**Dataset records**
BEGIN

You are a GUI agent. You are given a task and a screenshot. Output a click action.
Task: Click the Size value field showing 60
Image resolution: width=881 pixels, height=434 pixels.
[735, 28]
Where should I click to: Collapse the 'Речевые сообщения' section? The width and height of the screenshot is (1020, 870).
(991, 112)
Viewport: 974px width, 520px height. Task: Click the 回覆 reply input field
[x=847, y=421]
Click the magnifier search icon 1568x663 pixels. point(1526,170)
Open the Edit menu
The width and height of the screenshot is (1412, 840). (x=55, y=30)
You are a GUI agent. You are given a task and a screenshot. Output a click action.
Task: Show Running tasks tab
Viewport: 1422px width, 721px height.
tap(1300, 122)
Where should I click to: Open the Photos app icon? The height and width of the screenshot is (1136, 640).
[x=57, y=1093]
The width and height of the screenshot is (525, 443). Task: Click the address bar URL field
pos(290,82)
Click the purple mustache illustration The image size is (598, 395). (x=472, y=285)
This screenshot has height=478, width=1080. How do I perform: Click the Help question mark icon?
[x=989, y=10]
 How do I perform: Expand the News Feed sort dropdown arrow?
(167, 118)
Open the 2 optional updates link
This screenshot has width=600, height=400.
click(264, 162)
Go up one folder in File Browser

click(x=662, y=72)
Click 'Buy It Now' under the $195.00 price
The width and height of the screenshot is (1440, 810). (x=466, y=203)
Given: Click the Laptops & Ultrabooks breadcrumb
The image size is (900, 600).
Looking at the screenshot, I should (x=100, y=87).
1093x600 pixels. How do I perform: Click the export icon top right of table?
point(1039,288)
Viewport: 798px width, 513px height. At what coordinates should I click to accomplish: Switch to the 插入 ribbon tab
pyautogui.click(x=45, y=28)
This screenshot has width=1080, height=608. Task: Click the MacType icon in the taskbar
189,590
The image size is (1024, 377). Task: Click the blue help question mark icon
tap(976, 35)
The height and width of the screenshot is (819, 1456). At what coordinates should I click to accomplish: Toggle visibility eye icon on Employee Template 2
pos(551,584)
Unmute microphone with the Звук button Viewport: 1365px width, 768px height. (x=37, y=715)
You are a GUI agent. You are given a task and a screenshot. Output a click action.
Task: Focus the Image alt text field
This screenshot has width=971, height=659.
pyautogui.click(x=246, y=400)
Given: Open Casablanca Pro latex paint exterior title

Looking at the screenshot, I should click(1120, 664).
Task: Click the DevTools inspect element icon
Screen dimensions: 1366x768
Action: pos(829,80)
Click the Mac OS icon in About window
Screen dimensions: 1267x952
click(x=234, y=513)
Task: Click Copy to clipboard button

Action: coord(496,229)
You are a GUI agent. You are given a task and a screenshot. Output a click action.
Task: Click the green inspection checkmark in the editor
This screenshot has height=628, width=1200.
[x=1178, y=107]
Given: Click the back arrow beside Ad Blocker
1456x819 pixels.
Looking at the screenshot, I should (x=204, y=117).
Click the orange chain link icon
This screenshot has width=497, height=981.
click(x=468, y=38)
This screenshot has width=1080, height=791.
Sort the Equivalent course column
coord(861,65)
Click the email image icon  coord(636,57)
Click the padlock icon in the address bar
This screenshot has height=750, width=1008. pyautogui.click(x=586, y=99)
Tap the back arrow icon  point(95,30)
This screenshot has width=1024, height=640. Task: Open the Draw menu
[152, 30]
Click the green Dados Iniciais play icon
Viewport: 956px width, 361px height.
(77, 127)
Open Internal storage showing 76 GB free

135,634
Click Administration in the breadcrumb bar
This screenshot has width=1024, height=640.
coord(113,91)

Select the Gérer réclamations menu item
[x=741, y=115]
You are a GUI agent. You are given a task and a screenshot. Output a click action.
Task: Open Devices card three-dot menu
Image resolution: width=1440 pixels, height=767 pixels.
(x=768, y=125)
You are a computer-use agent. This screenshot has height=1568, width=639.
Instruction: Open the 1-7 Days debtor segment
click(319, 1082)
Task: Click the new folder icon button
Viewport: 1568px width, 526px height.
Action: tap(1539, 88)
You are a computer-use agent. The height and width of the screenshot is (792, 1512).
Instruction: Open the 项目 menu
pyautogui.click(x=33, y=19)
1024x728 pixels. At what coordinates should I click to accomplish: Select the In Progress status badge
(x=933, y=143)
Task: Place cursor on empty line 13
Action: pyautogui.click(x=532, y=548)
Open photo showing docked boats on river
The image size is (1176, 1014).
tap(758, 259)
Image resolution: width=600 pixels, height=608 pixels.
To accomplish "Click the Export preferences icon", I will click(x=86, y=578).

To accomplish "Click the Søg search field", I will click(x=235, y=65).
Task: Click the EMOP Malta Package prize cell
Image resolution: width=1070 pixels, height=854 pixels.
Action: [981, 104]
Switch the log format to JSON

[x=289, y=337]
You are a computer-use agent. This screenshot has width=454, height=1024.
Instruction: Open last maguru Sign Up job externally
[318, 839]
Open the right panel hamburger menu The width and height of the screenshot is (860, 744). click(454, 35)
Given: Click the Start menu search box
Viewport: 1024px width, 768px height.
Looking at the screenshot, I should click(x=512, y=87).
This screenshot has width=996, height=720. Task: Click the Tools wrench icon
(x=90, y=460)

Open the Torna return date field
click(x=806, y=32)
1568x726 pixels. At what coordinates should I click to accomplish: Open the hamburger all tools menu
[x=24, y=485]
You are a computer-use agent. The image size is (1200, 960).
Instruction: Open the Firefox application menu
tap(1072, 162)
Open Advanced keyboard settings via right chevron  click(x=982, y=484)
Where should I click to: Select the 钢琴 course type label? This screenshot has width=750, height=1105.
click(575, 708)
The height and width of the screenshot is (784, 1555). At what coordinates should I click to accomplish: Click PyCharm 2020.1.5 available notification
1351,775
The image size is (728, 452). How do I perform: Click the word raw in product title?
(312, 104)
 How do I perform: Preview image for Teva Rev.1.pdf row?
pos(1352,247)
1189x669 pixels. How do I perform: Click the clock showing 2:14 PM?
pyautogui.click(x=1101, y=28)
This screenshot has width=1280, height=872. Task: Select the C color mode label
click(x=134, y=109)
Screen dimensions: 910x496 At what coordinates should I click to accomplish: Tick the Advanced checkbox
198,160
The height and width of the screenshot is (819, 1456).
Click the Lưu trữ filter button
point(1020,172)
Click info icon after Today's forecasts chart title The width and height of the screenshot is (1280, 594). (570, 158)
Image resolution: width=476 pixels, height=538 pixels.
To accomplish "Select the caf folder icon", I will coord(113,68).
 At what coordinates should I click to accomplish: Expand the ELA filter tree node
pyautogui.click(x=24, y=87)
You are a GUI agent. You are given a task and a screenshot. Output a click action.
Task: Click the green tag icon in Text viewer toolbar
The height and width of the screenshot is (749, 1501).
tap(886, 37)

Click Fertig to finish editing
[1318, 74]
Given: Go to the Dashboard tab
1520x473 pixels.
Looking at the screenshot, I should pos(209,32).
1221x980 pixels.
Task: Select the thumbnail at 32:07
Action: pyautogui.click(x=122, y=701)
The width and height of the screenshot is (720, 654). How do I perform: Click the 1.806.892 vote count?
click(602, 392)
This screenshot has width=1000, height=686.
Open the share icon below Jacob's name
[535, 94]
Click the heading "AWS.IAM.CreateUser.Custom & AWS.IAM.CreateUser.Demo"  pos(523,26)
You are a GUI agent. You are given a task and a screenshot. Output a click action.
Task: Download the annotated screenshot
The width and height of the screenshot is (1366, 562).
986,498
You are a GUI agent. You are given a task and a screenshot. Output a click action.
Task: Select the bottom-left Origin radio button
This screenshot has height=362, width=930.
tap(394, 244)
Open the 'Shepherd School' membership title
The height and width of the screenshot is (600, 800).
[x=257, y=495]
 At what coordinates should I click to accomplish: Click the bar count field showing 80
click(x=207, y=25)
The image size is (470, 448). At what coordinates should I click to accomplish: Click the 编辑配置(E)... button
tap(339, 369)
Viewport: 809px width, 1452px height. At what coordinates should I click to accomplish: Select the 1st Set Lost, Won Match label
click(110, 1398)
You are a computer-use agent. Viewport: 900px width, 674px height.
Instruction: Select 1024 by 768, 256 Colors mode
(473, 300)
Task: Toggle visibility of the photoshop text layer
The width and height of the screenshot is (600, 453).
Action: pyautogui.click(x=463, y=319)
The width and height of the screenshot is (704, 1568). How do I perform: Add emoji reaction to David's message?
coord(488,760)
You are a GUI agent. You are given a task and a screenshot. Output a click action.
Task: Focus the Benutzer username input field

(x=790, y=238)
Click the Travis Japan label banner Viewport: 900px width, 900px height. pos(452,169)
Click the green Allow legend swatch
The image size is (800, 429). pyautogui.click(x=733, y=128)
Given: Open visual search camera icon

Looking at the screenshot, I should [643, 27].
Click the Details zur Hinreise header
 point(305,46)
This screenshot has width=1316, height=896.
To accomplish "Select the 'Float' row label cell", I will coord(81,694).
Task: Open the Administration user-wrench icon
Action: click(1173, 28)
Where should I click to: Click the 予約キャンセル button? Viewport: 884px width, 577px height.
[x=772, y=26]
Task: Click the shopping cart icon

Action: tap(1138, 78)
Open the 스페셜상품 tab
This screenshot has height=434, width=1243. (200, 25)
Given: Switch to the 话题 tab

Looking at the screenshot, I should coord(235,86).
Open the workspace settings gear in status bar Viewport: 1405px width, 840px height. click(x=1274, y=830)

END

**Work task**
The job here is to find each line above with the word "breadcrumb" and copy it.

**Task solution**
Given: Click the Laptops & Ultrabooks breadcrumb
Click Administration in the breadcrumb bar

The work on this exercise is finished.